Fica claro que resguardar o direito de um sujeito, ainda que réu foragido, não vai de encontro ao regime democrático de direito, tampouco infringe qualquer legislação por não haver qualquer inviolabilidade aos direitos de terceiros.

6/6/2022

Após análise de um caso concreto em que um réu empreendeu fuga de um estabelecimento prisional, a colenda Corte do STF - Supremo Tribunal Federal entendeu que àquele não poderia ser impedido de participar da sua audiência de instrução e julgamento virtual ainda que o mesmo não tenha se manifestado a respeito, não podendo presumir a sua renúncia ao referido direito.

Introdução

Este trabalho tem como objetivo trazer o entendimento recente sobre o direito do réu foragido em participar da sua audiência de instrução e julgamento virtual, sem que isso lhe acarrete prejuízos para a fiel execução do processo, sob a ótica do regime político brasileiro, a saber, o democrático, que assegura, por sua vez, aplicabilidade de garantias aos indivíduos de forma ampla – à analisar o caso concreto, sob pena de prejuízo ao acesso à justiça. Para tanto, fora utilizado o estudo de caso como pressuposto de partida (o julgado em questão), bem como pesquisas bibliográficas por meio digital. Através de uma abordagem qualitativa, buscou-se a interpretação do fenômeno e fazer a sua interdisciplinaridade. Quanto ao objetivo, a pesquisa exploratória mostrou-se mais apta ao trabalho, uma vez que, por ser julgado recente, demandou de familiaridade para o seu desenvolvimento.

Desenvolvimento

Sabe-se que o regime político vigorante no Brasil é a democracia, pilar fundamental e indispensável para assegurar a observância de diversos direitos inerentes aos seres humanos com o fim de lhes preservar, em contrapartida, a dignidade da pessoa humana (conceito filosófico e abstrato que determina o valor inerente da moralidade, espiritualidade e honra de todo o ser humano, independente da sua condição perante a circunstância dada) e todos os outros princípios ramificadores que deste advêm. É um princípio fortemente influenciado pelo pensamento iluminista dos séculos XVII e XVIII.

A democracia, por assim dizer, pode ainda ser facilmente compreendida como a doutrina baseada nas regras principiológicas da soberania popular e da distribuição equitativa do poder - regime de governo que se caracteriza, em essência, pela liberdade do ato eleitoral, pela divisão dos poderes e pelo controle da autoridade.1

Dito isto, e por linha transversa, não é possível falar em garantias de direitos humanos, sejam eles quais forem, sem antes mencionar sobre o regime alhures. Pois, da mesma forma que a prática, para a preservação de determinados privilégios, dependam, sobremaneira, do profissional atuante para que seja observado o mínimo legal, não há se falar em amplitude dos direitos dos seres humanos sem que a democracia esteja na mesma esteira, como pedra angular do sistema jurídico brasileiro e, portanto, indissociável para a sua fiel execução.

> **Material fornecido**
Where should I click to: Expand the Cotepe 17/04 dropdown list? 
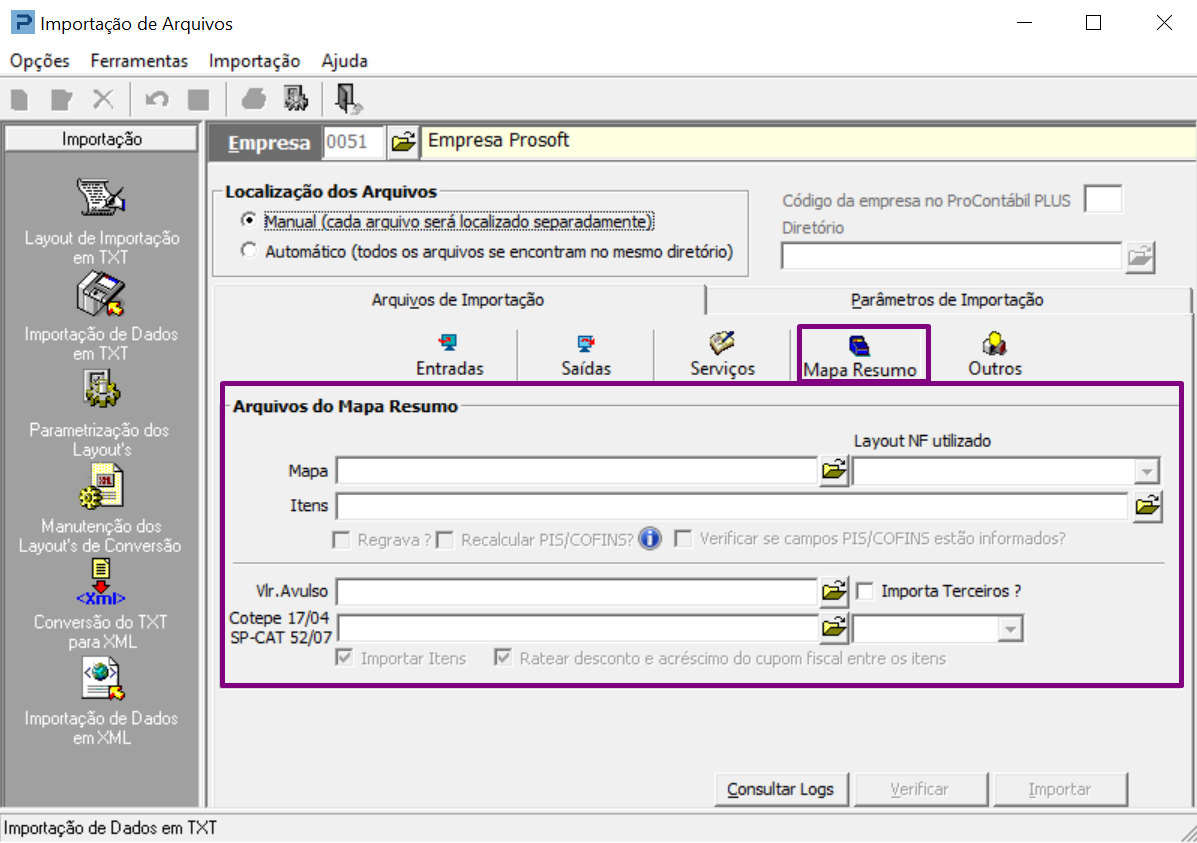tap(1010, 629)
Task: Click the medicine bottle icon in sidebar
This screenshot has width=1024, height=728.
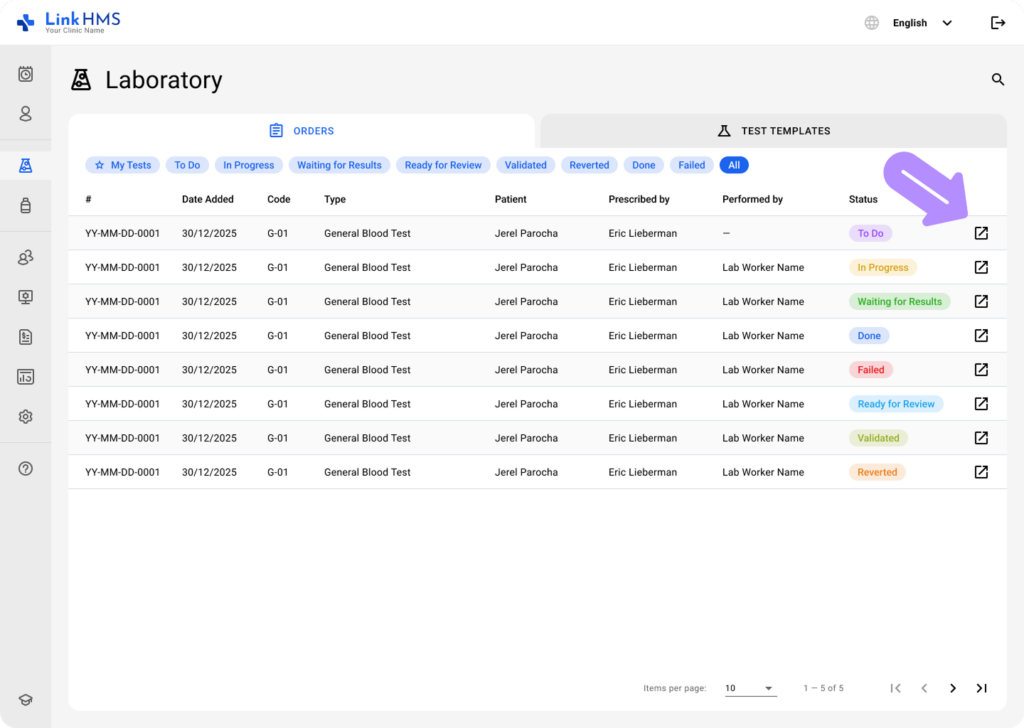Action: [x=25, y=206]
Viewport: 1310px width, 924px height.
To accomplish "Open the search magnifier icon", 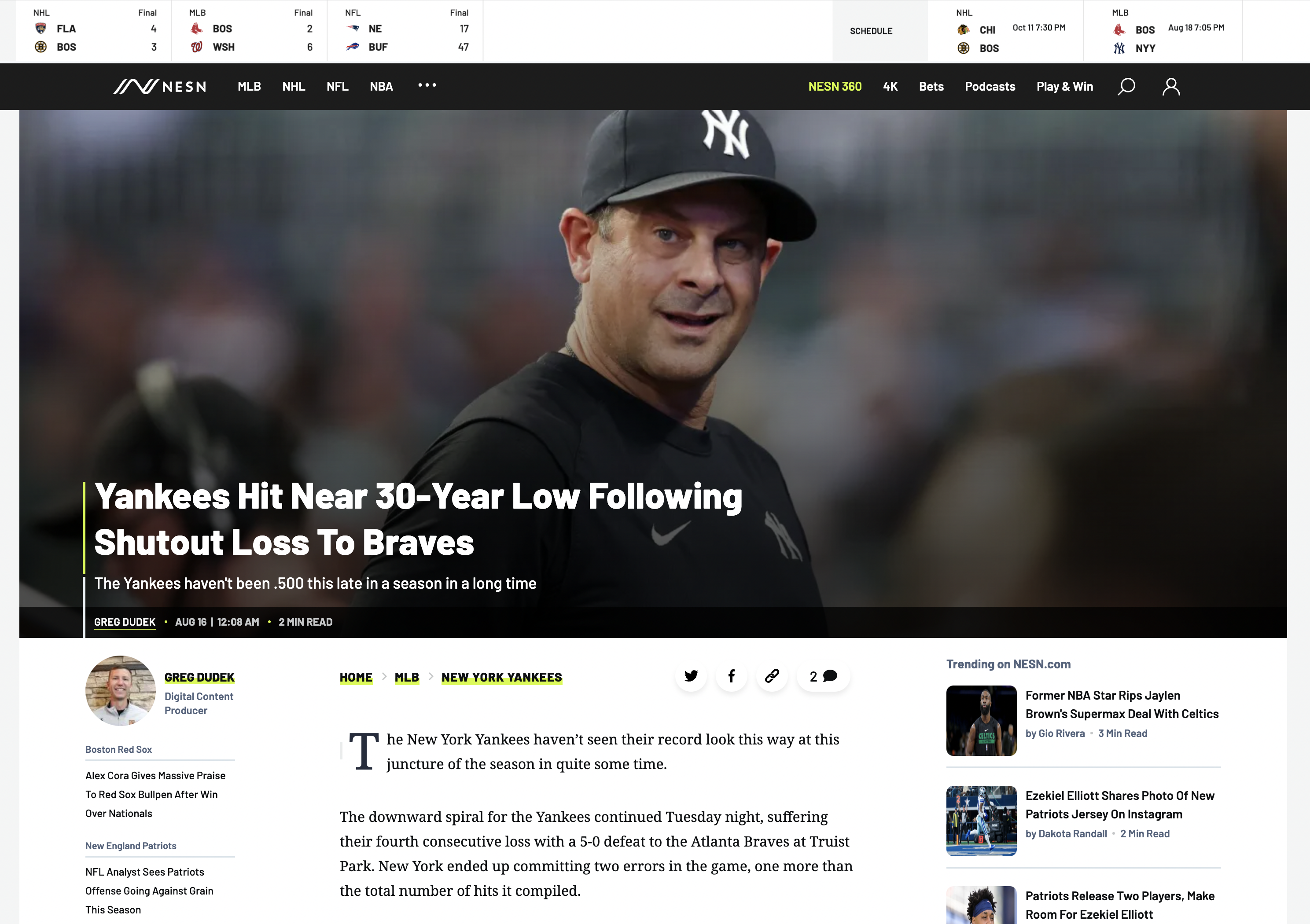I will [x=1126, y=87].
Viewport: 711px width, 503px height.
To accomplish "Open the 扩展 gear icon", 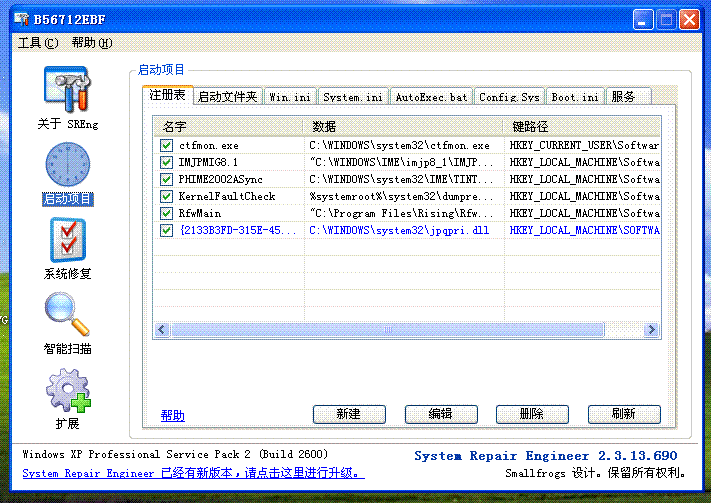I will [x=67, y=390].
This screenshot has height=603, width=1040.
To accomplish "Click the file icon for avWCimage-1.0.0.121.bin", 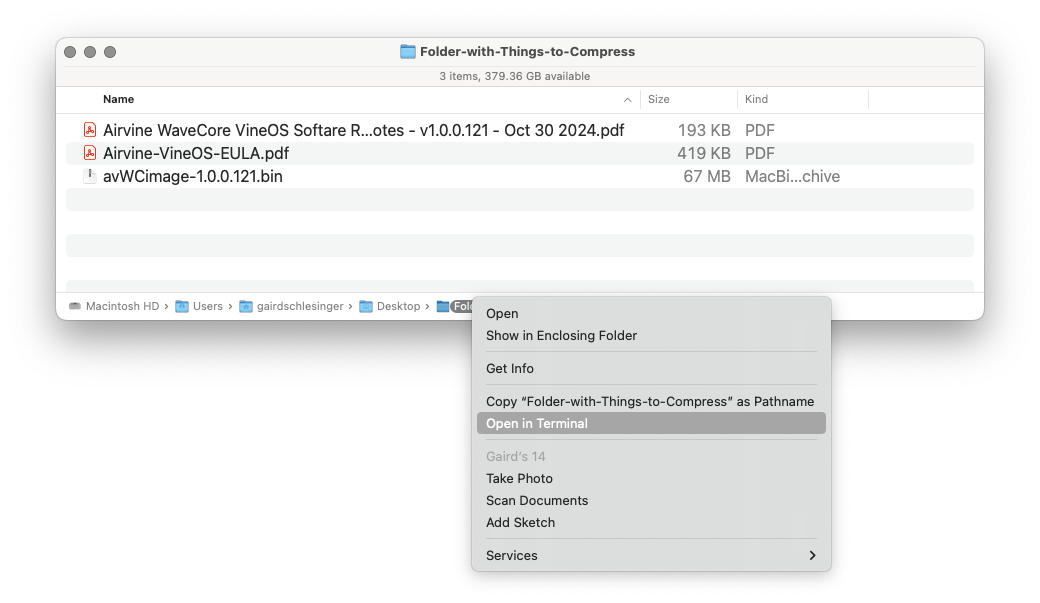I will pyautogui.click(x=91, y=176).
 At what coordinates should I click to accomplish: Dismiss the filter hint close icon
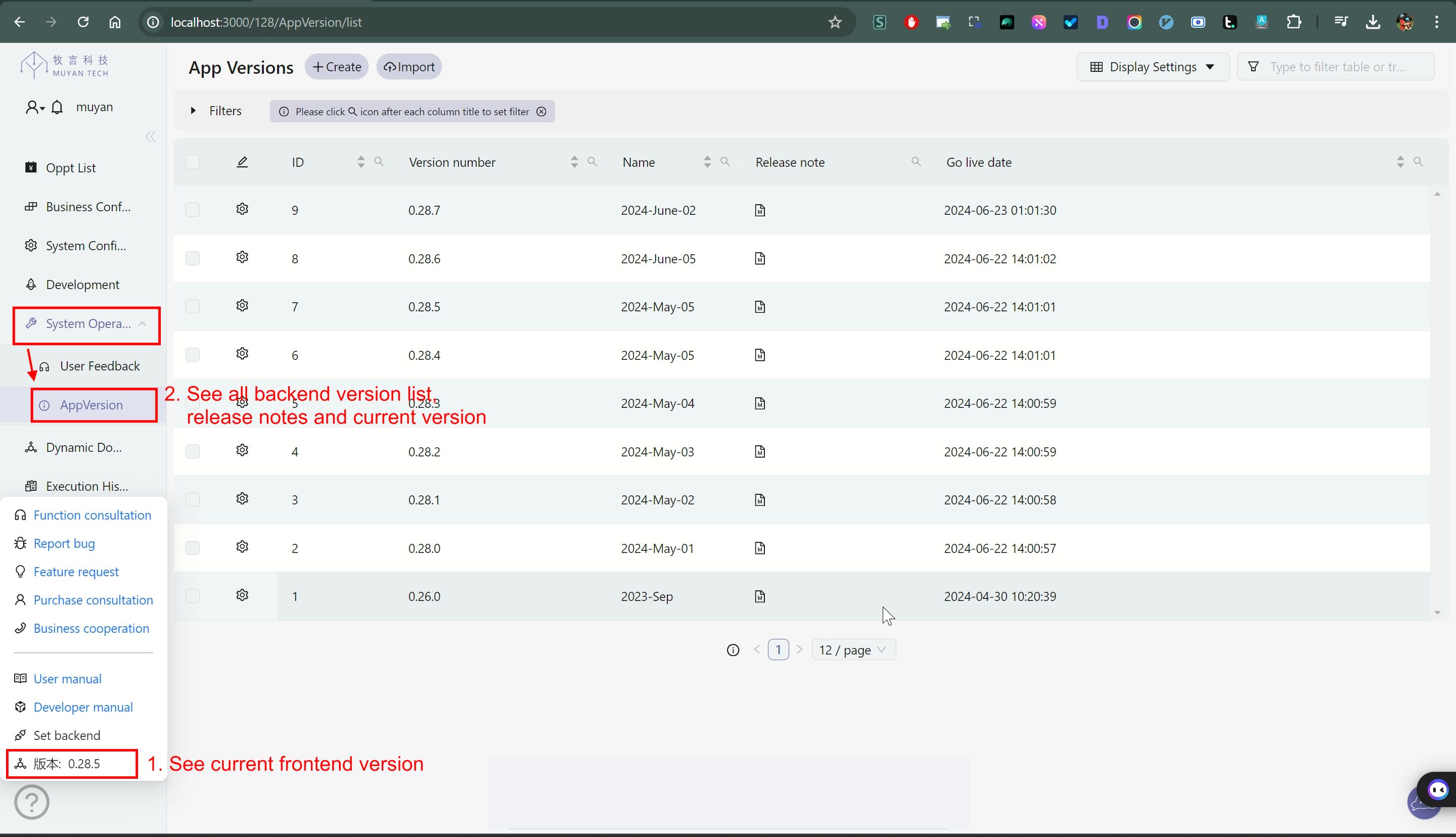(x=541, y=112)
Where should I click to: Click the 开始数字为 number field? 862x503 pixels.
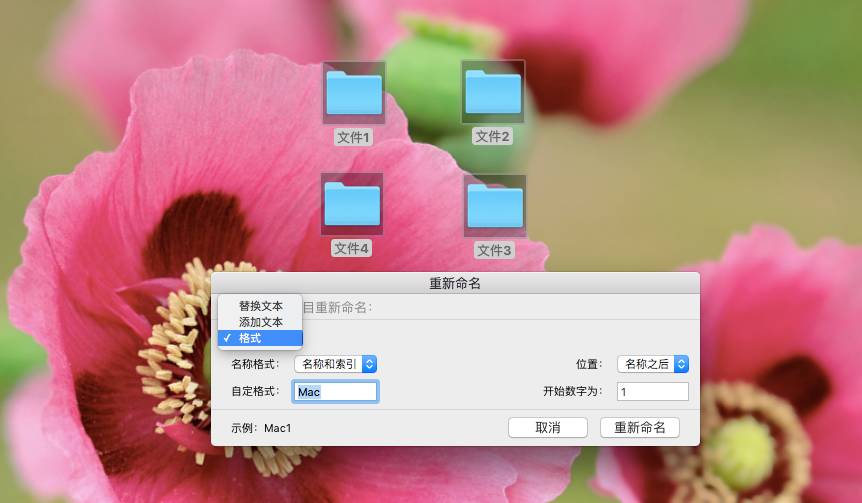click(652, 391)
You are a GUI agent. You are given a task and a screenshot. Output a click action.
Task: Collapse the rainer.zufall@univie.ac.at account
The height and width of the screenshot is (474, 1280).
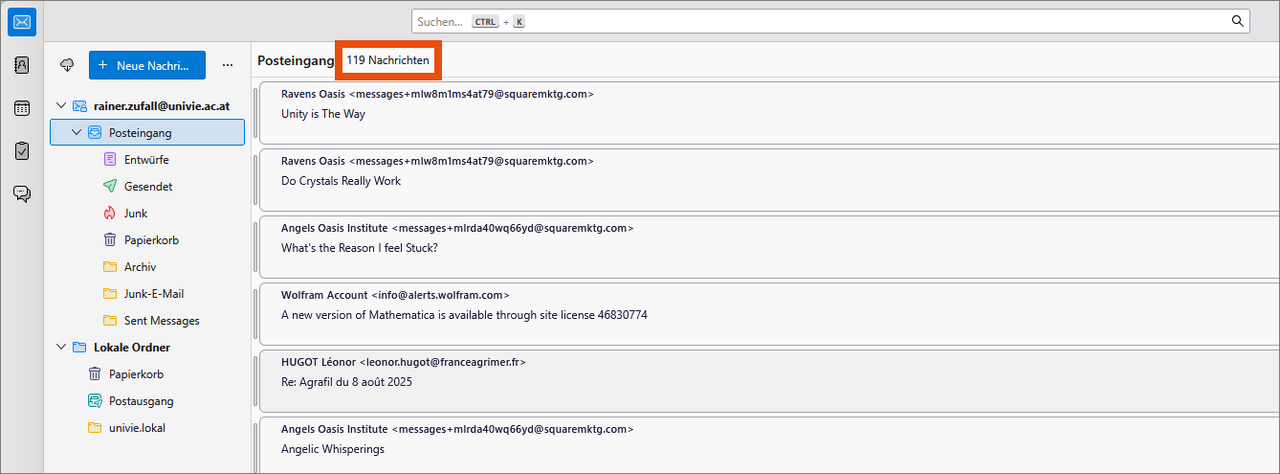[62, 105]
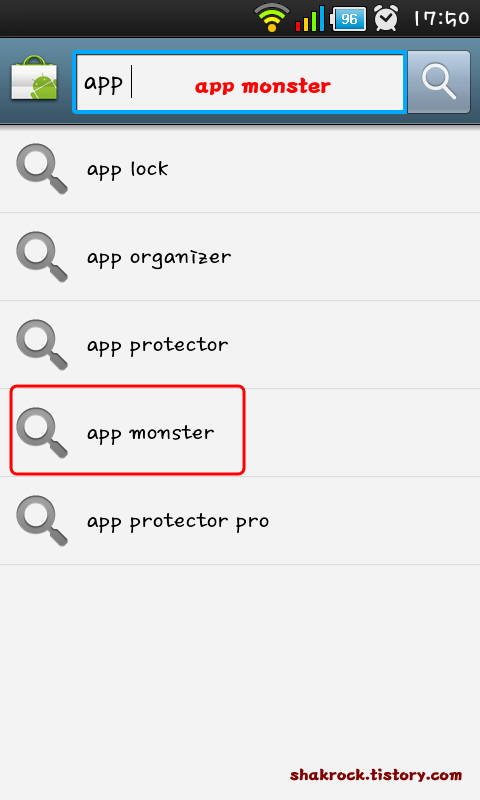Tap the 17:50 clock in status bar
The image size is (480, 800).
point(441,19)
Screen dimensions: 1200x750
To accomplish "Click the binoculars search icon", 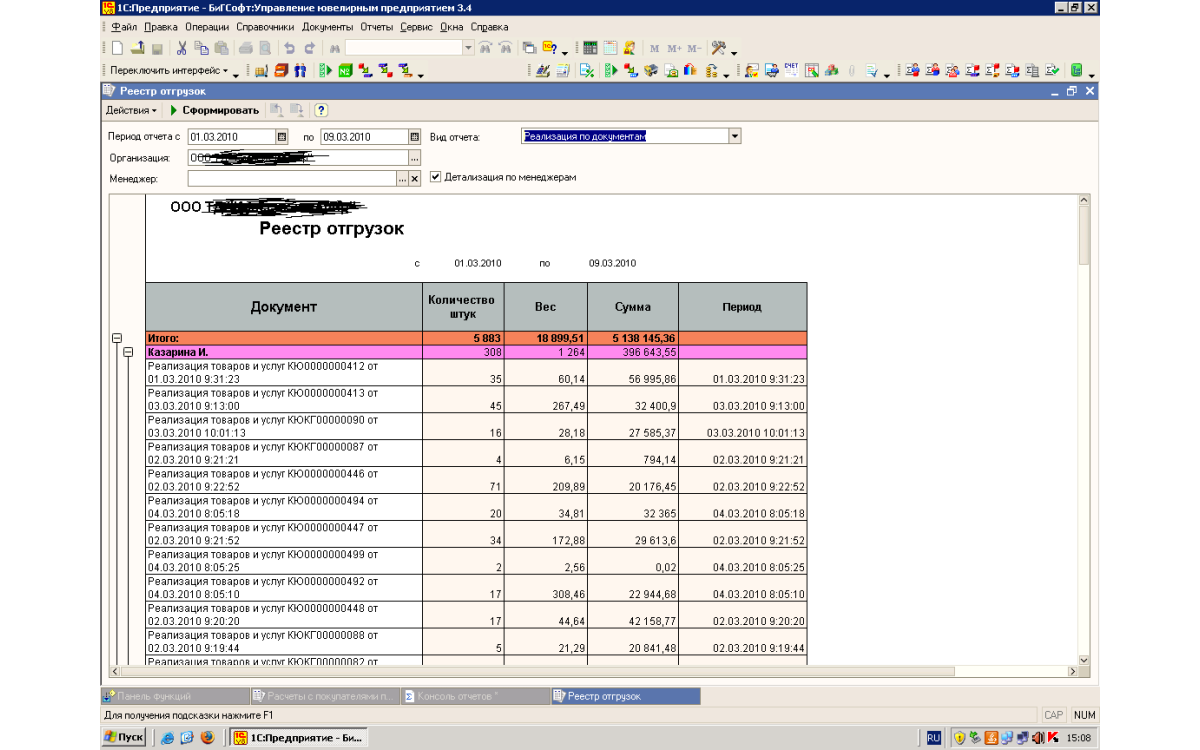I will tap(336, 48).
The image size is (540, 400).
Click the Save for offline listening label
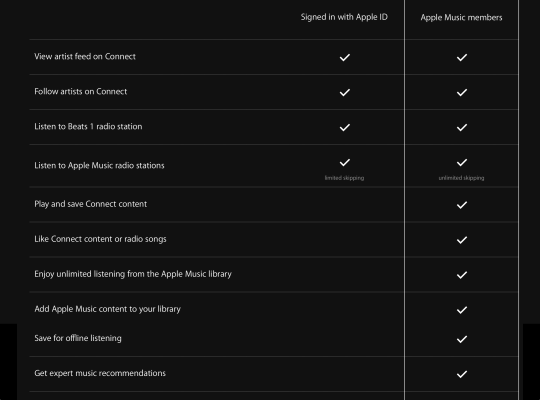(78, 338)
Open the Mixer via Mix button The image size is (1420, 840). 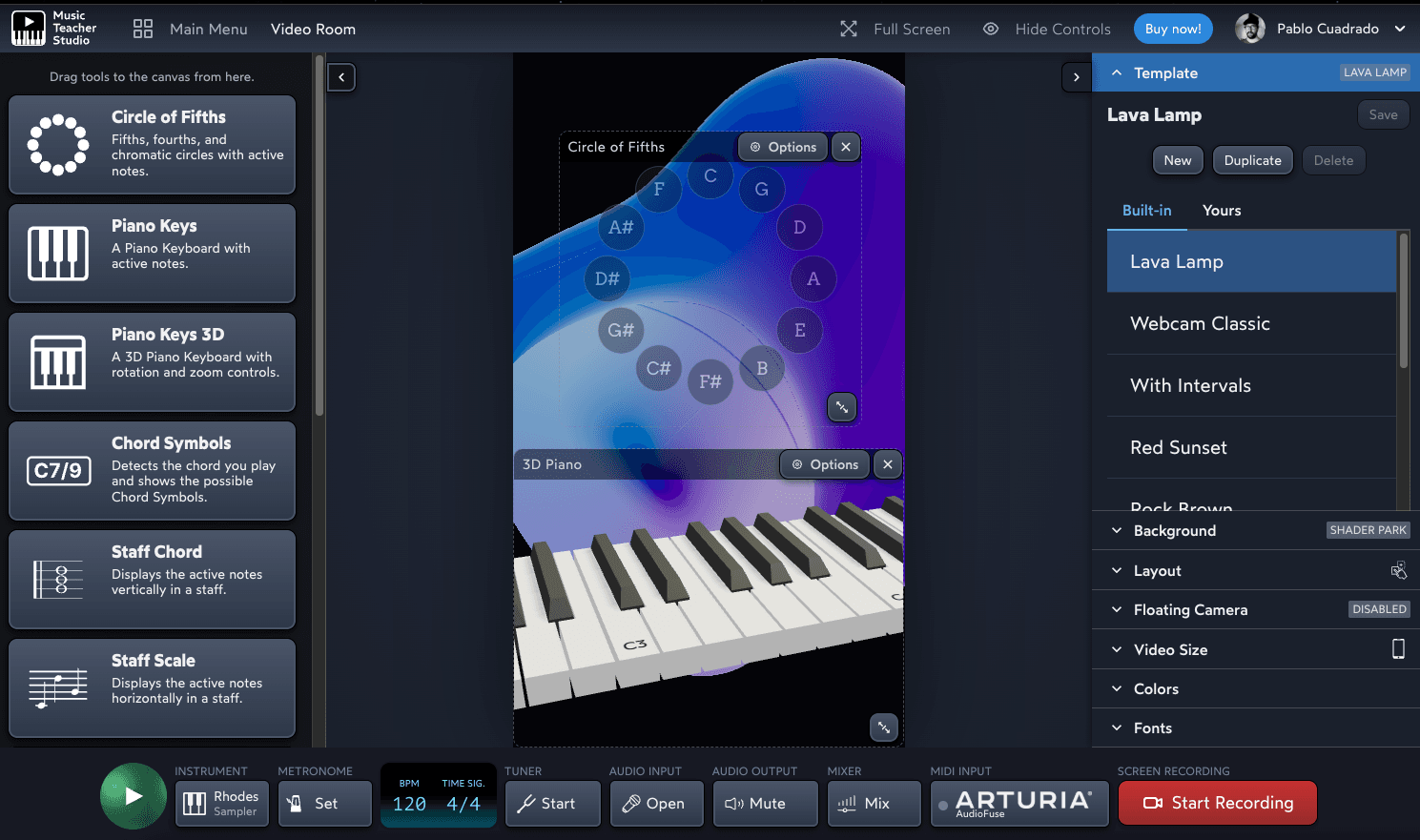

> **Atividades propostas**
A. Repita literalmente o trecho do texto sobre o réu foragido, começando em "Dito isto, e" e terminando em "sua fiel execução.".
B. Escreva a parte seguinte do texto sobre o réu foragido, prosseguindo logo após a última frase apresentada.
O material não guarda relação alguma com o texto sobre o réu foragido.

> **Resultados do exercício**
A.
Dito isto, e por linha transversa, não é possível falar em garantias de direitos humanos, sejam eles quais forem, sem antes mencionar sobre o regime alhures. Pois, da mesma forma que a prática, para a preservação de determinados privilégios, dependam, sobremaneira, do profissional atuante para que seja observado o mínimo legal, não há se falar em amplitude dos direitos dos seres humanos sem que a democracia esteja na mesma esteira, como pedra angular do sistema jurídico brasileiro e, portanto, indissociável para a sua fiel execução.

B.
Democracia é o poder do povo e para o povo, existindo uma relação política e jurídica para que haja uma sociedade harmônica com a finalidade de busca do bem comum, isso de forma incansável (ou assim deveria ser). Esse conceito foi bastante modificado ao longo dos anos, pois nem todos possuíam o privilégio de praticar a vida ativa em sociedade, o que ainda, infelizmente, tende a ser melhorado, haja vista direitos ainda serem podados por condutas, muitas vezes, arbitrárias. A democracia ganha força através da consolidação do fenômeno constitucional, pois a partir do momento que se cria a Carta Magna2 de um Estado, este está vinculado as disposições daquele texto, e à partir do momento que um Estado se torna democrático, alguns valores igualitários devem ser preestabelecidos para manutenção harmônica da sociedade.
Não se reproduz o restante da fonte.